Department of Biology, Boston College, 140 Commonwealth Avenue, Chestnut Hill, MA 02467, USA.
Genome Biol. 2009;10(11):R133. doi: 10.1186/gb-2009-10-11-r133. Epub 2009 Nov 20.
Coding nucleotide sequences contain myriad functions independent of their encoded protein sequences. We present the COMIT algorithm to detect functional noncoding motifs in coding regions using sequence conservation, explicitly separating nucleotide from amino acid effects. COMIT concurs with diverse experimental datasets, including splicing enhancers, silencers, replication motifs, and microRNA targets, and predicts many novel functional motifs.

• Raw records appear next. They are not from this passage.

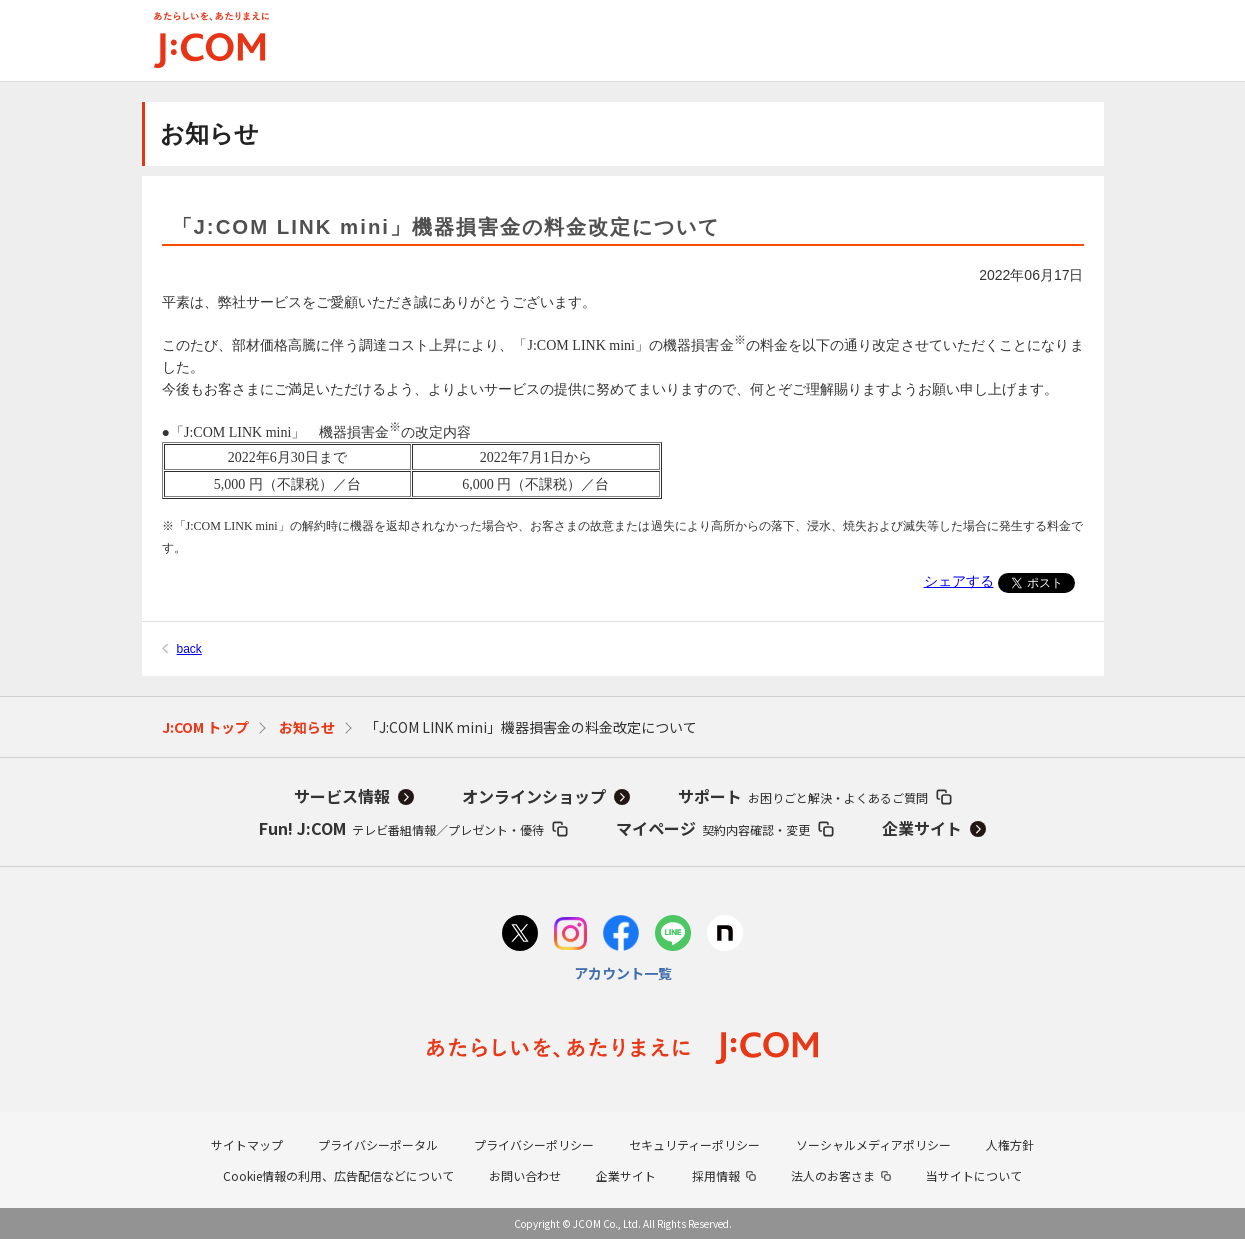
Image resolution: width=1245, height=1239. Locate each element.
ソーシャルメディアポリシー (873, 1144)
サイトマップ (247, 1144)
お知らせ (307, 727)
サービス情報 (342, 796)
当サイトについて (974, 1175)
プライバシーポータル (378, 1144)
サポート (803, 796)
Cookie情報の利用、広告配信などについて (338, 1175)
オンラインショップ (534, 796)
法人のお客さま (833, 1175)
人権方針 (1010, 1144)
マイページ (713, 828)
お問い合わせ (525, 1175)
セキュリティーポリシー (694, 1144)
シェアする (959, 581)
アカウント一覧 (623, 973)
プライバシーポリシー (534, 1144)
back (189, 649)
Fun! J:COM (401, 828)
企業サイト (922, 828)
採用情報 (716, 1175)
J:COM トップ (205, 727)
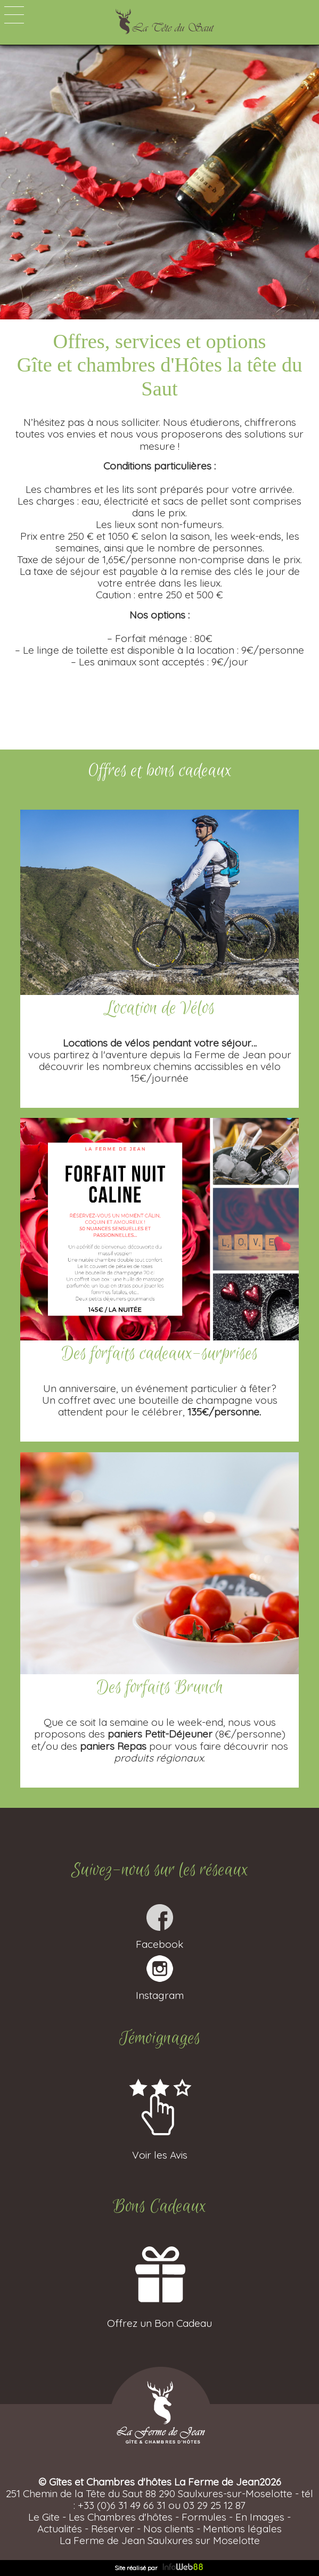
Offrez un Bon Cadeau (159, 2317)
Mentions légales (242, 2528)
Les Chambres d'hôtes (121, 2517)
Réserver (112, 2528)
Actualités (59, 2528)
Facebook (159, 1938)
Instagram (160, 1989)
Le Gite (44, 2517)
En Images (259, 2517)
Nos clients (168, 2528)
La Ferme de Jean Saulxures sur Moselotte (160, 2540)
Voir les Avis (159, 2149)
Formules (204, 2517)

Intriguingly, COMIT scores are well-correlated to scores uncalibrated for amino acids, suggesting that nucleotide motifs often override peptide-level constraints.
编码核苷酸序列包含许多独立于其编码蛋白质序列的功能。我们提出了 COMIT 算法,该算法使用序列保守性来检测编码区域中的功能非编码基序,明确区分核苷酸和氨基酸的影响。COMIT 与多种实验数据集一致,包括剪接增强子、沉默子、复制基序和 microRNA 靶标,并预测了许多新的功能基序。有趣的是,COMIT 分数与未校准氨基酸的分数高度相关,这表明核苷酸基序通常会覆盖肽级别的限制。